Noch einmal geht es heute durch eine am Rand gelegene Gegend, man ist sich dieser Tatsache hier aber durchaus bewusst und kokettiert auch ein wenig damit. Wir sitzen hier in Suwałki z.B. gerade beim dritten geteilten Honig-Bier. Wir wollten Seiterln zum Testen, aber “Honig-Bier haben wir leider heute nicht vom Fass, aber ich kann euch eine Flasche und zwei Gläser bringen, sind ja nur 100 ml Unterschied” hat uns davon überzeugt, dass man auch ausserhalb von Frankreich Bier aus 0.25 Liter-Gläsern trinken kann. Die Brauwirtschaft wirbt damit zu stehen “where Poland ends and good beer begins”. Auch die Eisbärendichte ist hier auf Geschäftsschildern recht hoch – man ist im Norden des Landes und es ist im Winter wirklich saukalt. Dass wir hier im Norden sind, merken wir eigentlich aber erst als ich von einem Baum an der Strasse ein paar Kriecherln (Reineclauden) pflücken will, denn die entsprechende Saison im Wiener Umland haben wir heuer verpasst. Hier sind diese Früchte sogar noch etwas unreif! Unser alljährlicher Vergleich “hier sieht es aus wie im Weinviertel” wird demgemäss abgewandelt zu “hier ist es wie im Waldviertel”. Kommt auch landschaftlich in etwa hin: Felder, dazwischen Wald, kleine Orte und wir suchen uns nach Möglichkeit die einsamen Strassen aus, an denen uns höchstens ein paar Kaltblutpferde auf der Weide begegnen. Diese zu halten scheint hier sowas wie ein lokales Hobby zu sein, den so viele schwere PS mit Fohlen wie hier haben wir noch nirgends gesehen.

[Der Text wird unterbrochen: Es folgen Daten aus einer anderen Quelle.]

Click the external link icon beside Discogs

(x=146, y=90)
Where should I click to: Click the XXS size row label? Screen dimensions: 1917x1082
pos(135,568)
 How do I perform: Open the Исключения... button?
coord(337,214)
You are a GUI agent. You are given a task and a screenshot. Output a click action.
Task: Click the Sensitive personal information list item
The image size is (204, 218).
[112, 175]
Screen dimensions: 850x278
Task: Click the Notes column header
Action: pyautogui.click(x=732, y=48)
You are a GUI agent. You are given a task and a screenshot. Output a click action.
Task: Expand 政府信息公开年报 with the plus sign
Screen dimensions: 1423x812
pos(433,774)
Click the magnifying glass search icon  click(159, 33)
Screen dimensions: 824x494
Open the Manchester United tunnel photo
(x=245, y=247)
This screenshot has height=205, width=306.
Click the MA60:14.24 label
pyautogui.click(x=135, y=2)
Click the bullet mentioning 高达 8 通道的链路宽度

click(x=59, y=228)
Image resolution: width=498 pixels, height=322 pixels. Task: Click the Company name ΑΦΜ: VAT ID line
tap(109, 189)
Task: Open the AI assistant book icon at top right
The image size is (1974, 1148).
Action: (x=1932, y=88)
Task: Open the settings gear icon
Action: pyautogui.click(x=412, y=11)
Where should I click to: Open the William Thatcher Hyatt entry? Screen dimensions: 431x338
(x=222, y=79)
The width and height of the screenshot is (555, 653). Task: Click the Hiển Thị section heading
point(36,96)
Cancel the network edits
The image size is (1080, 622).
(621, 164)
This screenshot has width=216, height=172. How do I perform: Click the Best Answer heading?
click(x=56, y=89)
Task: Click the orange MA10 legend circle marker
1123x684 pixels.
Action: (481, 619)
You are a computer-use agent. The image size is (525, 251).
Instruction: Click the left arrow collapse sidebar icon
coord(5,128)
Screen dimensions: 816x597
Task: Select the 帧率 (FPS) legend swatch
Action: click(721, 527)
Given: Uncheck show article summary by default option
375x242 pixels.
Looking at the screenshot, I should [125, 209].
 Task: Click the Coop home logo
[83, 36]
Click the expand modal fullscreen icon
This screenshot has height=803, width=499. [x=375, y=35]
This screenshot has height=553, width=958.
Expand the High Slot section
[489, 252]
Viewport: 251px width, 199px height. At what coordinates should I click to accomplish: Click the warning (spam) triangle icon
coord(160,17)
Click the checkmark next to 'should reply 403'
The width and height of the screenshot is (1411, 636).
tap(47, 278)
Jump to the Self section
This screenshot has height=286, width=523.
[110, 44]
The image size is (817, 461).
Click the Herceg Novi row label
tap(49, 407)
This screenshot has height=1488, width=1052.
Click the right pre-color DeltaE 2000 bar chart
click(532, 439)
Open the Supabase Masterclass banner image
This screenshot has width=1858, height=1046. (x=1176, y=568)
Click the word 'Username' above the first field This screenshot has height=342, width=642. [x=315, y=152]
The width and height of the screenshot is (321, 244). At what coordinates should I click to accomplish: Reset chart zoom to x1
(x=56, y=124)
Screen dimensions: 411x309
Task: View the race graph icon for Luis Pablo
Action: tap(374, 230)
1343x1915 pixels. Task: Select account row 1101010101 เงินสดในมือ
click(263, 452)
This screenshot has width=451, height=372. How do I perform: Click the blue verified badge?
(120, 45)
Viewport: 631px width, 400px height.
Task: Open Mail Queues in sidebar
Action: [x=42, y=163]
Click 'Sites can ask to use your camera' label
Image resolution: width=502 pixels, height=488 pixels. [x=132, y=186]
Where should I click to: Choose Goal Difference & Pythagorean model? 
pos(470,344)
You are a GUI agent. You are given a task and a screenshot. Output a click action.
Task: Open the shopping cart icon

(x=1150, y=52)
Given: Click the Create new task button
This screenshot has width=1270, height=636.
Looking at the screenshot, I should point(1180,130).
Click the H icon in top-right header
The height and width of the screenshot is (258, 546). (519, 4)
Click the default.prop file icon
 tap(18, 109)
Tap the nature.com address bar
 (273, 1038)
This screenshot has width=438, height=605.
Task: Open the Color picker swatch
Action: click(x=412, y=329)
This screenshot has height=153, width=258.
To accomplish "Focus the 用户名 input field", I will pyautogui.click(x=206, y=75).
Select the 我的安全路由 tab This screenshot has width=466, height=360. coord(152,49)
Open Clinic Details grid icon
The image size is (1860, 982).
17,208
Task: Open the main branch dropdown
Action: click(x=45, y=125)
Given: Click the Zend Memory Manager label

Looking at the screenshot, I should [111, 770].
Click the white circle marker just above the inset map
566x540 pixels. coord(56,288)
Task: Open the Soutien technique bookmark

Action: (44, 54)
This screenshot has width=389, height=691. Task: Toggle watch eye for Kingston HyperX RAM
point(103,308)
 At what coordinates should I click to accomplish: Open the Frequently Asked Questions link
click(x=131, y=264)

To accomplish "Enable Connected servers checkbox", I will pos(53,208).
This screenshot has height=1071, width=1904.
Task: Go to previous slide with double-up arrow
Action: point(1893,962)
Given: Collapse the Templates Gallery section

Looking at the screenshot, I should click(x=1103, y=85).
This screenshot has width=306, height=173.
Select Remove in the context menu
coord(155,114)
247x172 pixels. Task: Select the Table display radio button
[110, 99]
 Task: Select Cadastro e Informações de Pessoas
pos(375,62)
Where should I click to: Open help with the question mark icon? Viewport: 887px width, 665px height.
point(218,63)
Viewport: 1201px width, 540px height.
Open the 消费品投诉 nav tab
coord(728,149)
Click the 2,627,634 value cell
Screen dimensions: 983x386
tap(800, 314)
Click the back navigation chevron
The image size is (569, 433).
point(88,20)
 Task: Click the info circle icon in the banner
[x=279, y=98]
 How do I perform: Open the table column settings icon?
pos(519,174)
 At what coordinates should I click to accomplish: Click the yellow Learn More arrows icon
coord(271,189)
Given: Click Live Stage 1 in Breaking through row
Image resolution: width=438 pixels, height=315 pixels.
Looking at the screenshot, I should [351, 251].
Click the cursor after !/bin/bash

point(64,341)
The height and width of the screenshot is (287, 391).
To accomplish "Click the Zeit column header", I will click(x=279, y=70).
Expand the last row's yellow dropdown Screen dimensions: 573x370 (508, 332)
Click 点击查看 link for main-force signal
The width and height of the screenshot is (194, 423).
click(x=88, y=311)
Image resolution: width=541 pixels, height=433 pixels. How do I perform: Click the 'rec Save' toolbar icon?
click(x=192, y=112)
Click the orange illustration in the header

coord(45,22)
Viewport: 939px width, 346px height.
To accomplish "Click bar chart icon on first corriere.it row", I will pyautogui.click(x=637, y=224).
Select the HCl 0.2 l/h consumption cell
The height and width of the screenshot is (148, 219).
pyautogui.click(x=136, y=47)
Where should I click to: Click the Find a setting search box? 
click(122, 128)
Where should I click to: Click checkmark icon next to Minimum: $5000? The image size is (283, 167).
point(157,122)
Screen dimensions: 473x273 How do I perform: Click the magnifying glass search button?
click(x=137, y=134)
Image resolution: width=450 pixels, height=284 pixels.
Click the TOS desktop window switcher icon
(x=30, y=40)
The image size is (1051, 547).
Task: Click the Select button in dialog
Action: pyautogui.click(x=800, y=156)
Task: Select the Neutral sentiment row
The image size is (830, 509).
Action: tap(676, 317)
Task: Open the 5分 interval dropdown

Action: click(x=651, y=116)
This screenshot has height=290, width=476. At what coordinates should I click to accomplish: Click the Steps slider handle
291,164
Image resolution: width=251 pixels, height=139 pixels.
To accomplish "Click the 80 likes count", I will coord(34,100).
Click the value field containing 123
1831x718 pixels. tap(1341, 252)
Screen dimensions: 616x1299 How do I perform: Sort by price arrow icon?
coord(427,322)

Nachdem Suwałki nur rund 30 Kilometer von Augustów entfernt ist, machen wir eine kleine Schleife durch die Landschaft und streifen dabei auch das Gebiet des ehemaligen Ostpreußen. Mittagessen gibt es nämlich in Olecko, ehemals Margrabowa und zwischenzeitlich Treuburg. Den letzteren Namen hat die Stadt wegen ihres überwältigenden Votums für eine Zugehörigkeit zu Deutschland nach dem Ersten Weltkrieg im Jahr 1928 bekommen (keine Gegenstimme – das ist ein Ergebnis, das sich nicht einmal die Führung in Nordkorea zu verkünden traut). Heute ist der riesige Marktplatz ein Park und die Lage der Stadt am See insgesamt traumhaft. Olecko gehört nämlich schon zu Masuren, Suwałki zwar nicht, liegt aber auch recht hübsch mit See und Fluss und nahe am Kanal.
Park hat man hier in Suwałki ebenfalls auf dem Stadtplatz, das scheint hier in der Gegend recht gängig zu sein. Ausserdem hat man eine lange Strasse mit einstöckigen Gebäuden (im Grunde war das hier mal ein riesiges Strassendorf), eine als Geh-Radweg ausgewiesene Fussgängerzone mit ein paar netten Cafés, weiss verputzte Kirchen und vor allem einen anscheinen noch fast original erhaltenen Bahnhof aus der Zarenzeit. Also: hatte man, denn man hat sich offenbar kürzlich dazu entschlossen ihn jetzt doch zu renovieren und jetzt ist er Baustelle. In einigen Jahren nämlich soll hier in Suwałki die Rail Baltica durchgehen, die europäische Bahnverbindung quer durchs Baltikum und durch Polen, und auf die bereitet man sich jetzt schon mal vor. Ist auch noch einiges zu tun, bis jetzt wird hier mit Diesel gefahren und der Bahnhof Suwałki ist ein Kopfbahnhof, aber man plant mehr als 200 km/h und durchgängige Strecke. Den Renderings nach wird die Renovierung das alte Gebäude aber erhalten und auch weiterhin nicht verbasteln und wenn es dann endlich so weit ist, werden wir einfach wiederkommen und Fotos ohne Bauzaun machen.